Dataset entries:

►

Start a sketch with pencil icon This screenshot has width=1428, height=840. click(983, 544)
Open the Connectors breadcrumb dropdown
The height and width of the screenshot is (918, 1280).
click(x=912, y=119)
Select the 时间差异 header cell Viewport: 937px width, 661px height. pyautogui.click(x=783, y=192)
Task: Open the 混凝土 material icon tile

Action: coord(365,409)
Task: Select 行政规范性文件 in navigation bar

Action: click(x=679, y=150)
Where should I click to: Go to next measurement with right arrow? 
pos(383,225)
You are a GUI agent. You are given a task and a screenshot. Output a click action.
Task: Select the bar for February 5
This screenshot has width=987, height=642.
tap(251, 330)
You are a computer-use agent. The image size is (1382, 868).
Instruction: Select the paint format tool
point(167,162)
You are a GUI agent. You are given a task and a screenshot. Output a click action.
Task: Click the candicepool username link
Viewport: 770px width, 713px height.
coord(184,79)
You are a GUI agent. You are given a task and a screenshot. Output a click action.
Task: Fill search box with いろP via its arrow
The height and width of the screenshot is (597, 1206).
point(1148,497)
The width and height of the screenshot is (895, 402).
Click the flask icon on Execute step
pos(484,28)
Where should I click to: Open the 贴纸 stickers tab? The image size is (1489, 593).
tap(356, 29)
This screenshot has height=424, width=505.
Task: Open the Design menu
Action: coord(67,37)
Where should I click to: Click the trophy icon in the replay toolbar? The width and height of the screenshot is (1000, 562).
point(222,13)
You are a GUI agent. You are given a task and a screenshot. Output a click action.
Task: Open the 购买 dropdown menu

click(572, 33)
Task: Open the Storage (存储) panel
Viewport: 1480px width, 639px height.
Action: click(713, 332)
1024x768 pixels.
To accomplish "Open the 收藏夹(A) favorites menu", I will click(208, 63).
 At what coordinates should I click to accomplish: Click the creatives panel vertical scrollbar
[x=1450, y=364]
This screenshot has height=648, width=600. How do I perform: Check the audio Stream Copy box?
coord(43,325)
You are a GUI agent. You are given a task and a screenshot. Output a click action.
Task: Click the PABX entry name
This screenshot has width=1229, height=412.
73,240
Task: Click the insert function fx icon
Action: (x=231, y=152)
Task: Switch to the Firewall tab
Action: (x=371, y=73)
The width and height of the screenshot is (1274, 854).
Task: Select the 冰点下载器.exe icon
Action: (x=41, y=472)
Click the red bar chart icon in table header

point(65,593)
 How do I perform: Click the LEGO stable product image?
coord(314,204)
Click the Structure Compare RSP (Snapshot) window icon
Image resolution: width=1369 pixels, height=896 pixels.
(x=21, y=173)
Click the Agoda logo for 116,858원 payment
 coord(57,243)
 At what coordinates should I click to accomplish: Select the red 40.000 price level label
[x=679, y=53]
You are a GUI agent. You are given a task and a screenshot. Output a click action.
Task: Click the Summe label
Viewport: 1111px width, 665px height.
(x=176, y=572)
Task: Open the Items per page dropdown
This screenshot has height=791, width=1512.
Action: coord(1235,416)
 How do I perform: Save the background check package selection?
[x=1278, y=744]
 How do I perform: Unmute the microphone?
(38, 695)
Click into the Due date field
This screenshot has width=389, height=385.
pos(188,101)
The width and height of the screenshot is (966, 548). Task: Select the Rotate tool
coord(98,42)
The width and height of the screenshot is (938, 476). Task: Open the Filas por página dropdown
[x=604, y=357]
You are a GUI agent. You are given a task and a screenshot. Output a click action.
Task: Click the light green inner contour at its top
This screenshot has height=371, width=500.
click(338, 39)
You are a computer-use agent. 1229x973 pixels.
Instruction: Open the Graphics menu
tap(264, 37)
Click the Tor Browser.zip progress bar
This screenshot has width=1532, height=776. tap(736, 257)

◄

Copy out each line of the data exactly.

Start a sketch with pencil icon This screenshot has width=1428, height=840. click(983, 544)
Open the Connectors breadcrumb dropdown
The height and width of the screenshot is (918, 1280).
click(x=912, y=119)
Select the 时间差异 header cell Viewport: 937px width, 661px height. pyautogui.click(x=783, y=192)
Task: Open the 混凝土 material icon tile

Action: coord(365,409)
Task: Select 行政规范性文件 in navigation bar

Action: click(x=679, y=150)
Where should I click to: Go to next measurement with right arrow? 
pos(383,225)
You are a GUI agent. You are given a task and a screenshot. Output a click action.
Task: Select the bar for February 5
This screenshot has width=987, height=642.
tap(251, 330)
You are a computer-use agent. The image size is (1382, 868).
Instruction: Select the paint format tool
point(167,162)
You are a GUI agent. You are given a task and a screenshot. Output a click action.
Task: Click the candicepool username link
Viewport: 770px width, 713px height.
coord(184,79)
You are a GUI agent. You are given a task and a screenshot. Output a click action.
Task: Fill search box with いろP via its arrow
The height and width of the screenshot is (597, 1206).
point(1148,497)
The width and height of the screenshot is (895, 402).
Click the flask icon on Execute step
pos(484,28)
Where should I click to: Open the 贴纸 stickers tab? The image size is (1489, 593).
tap(356, 29)
This screenshot has height=424, width=505.
Task: Open the Design menu
Action: coord(67,37)
Where should I click to: Click the trophy icon in the replay toolbar? The width and height of the screenshot is (1000, 562).
point(222,13)
You are a GUI agent. You are given a task and a screenshot. Output a click action.
Task: Open the 购买 dropdown menu

click(572, 33)
Task: Open the Storage (存储) panel
Viewport: 1480px width, 639px height.
Action: click(713, 332)
1024x768 pixels.
To accomplish "Open the 收藏夹(A) favorites menu", I will click(208, 63).
 At what coordinates should I click to accomplish: Click the creatives panel vertical scrollbar
[x=1450, y=364]
This screenshot has height=648, width=600. How do I perform: Check the audio Stream Copy box?
coord(43,325)
You are a GUI agent. You are given a task and a screenshot. Output a click action.
Task: Click the PABX entry name
This screenshot has width=1229, height=412.
73,240
Task: Click the insert function fx icon
Action: (x=231, y=152)
Task: Switch to the Firewall tab
Action: (x=371, y=73)
The width and height of the screenshot is (1274, 854).
Task: Select the 冰点下载器.exe icon
Action: (x=41, y=472)
Click the red bar chart icon in table header

point(65,593)
 How do I perform: Click the LEGO stable product image?
coord(314,204)
Click the Structure Compare RSP (Snapshot) window icon
Image resolution: width=1369 pixels, height=896 pixels.
(x=21, y=173)
Click the Agoda logo for 116,858원 payment
 coord(57,243)
 At what coordinates should I click to accomplish: Select the red 40.000 price level label
[x=679, y=53]
You are a GUI agent. You are given a task and a screenshot. Output a click action.
Task: Click the Summe label
Viewport: 1111px width, 665px height.
(x=176, y=572)
Task: Open the Items per page dropdown
This screenshot has height=791, width=1512.
Action: coord(1235,416)
 How do I perform: Save the background check package selection?
[x=1278, y=744]
 How do I perform: Unmute the microphone?
(38, 695)
Click into the Due date field
This screenshot has width=389, height=385.
pos(188,101)
The width and height of the screenshot is (966, 548). Task: Select the Rotate tool
coord(98,42)
The width and height of the screenshot is (938, 476). Task: Open the Filas por página dropdown
[x=604, y=357]
You are a GUI agent. You are given a task and a screenshot. Output a click action.
Task: Click the light green inner contour at its top
This screenshot has height=371, width=500.
click(338, 39)
You are a computer-use agent. 1229x973 pixels.
Instruction: Open the Graphics menu
tap(264, 37)
Click the Tor Browser.zip progress bar
This screenshot has width=1532, height=776. tap(736, 257)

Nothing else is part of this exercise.